Through international trades, Europe, Africa and South America share a long history of exchanges, potentially of pathogens. We used the worldwide parasite Toxoplasma gondii to test the hypothesis of a historical influence on pathogen genetic diversity in Benin, a West African country with a longstanding sea trade history. In Africa, T. gondii spatial structure is still non-uniformly studied and very few articles have reported strain genetic diversity in fauna and clinical forms of human toxoplasmosis so far, even in African diaspora. Sera from 758 domestic animals (mainly poultry) in two coastal areas (Cotonou and Ouidah) and two inland areas (Parakou and Natitingou) were tested for T. gondii antibodies using a Modified Agglutination Test (MAT). The hearts and brains of 69 seropositive animals were collected for parasite isolation in a mouse bioassay. Forty-five strains were obtained and 39 genotypes could be described via 15-microsatellite genotyping, with a predominance of the autochthonous African lineage Africa 1 (36/39). The remaining genotypes were Africa 4 variant TUB2 (1/39) and two identical isolates (clone) of Type III (2/39). No difference in terms of genotype distribution between inland and coastal sampling sites was found. In particular, contrarily to what has been described in Senegal, no type II (mostly present in Europe) was isolated in poultry from coastal cities. This result seems to refute a possible role of European maritime trade in Benin despite it was one of the most important hubs during the slave trade period.
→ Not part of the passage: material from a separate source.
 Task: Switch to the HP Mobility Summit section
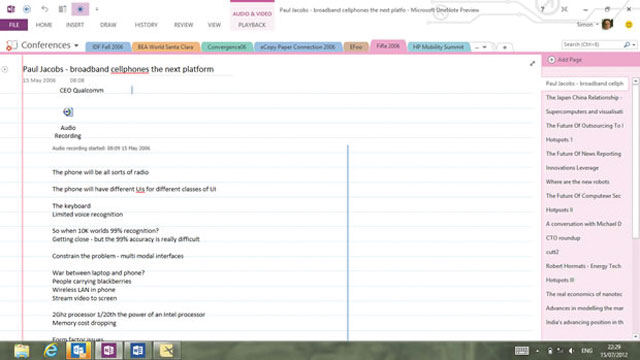coord(438,47)
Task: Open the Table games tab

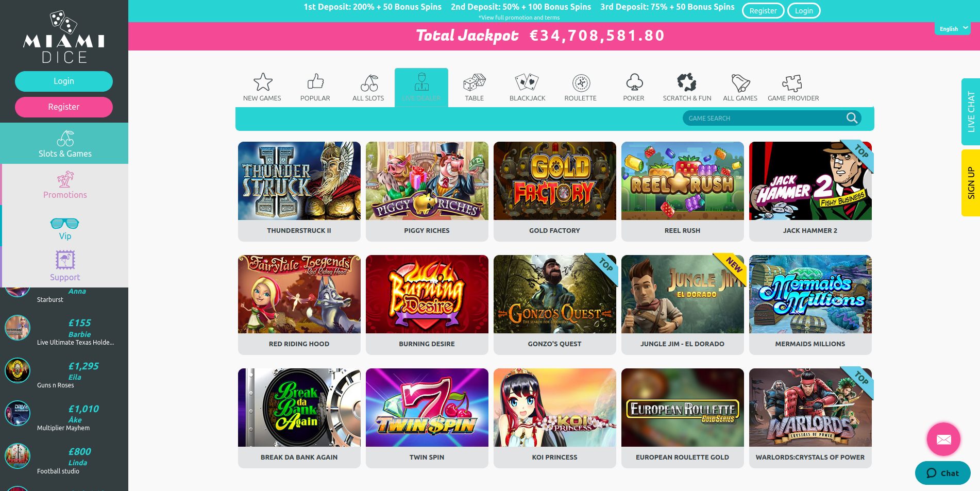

However, the presence of the Africa 1 genotype in Brazil, predominant in Benin, and genetic analyses suggest that the triangular trade was a route for the intercontinental dissemination of genetic strains from Africa to South America. This supports the possibility of contamination in humans and animals with potentially imported virulent strains.

The parasite Toxoplasma gondii is a worldwide-distributed pathogen, able to infect all warm-blooded animals. There are important differences in the clinical expression of the infection in direct relation with the parasite genetic profile. In some regions, the geographical structuration of its genetic diversity points towards a crucial role of human activities in some lineages introduction or sorting. Benin is a West African country with a history of extensive transcontinental exchanges. Our genetic study of Toxoplasma in Benin shows a surprisingly homogeneous and autochthonous diversity, which contrasts with previous studies from other West and Central African countries. In Benin, the absence of European Toxoplasma lineages may be explained by the extreme rarity of the house mouse (Mus musculus), a host species that was previously described as highly susceptible to the mouse-virulent African strains. Might Benin be the origin region for the Africa 1 lineage, our results suggest that Guinean Gulf coasts may be a starting point of this lineage towards South America, especially Brazil, during the slave trade. As a whole, the present study provides further insights into the recent evolutionary history of Toxoplasma gondii and its consequences on human and animal health.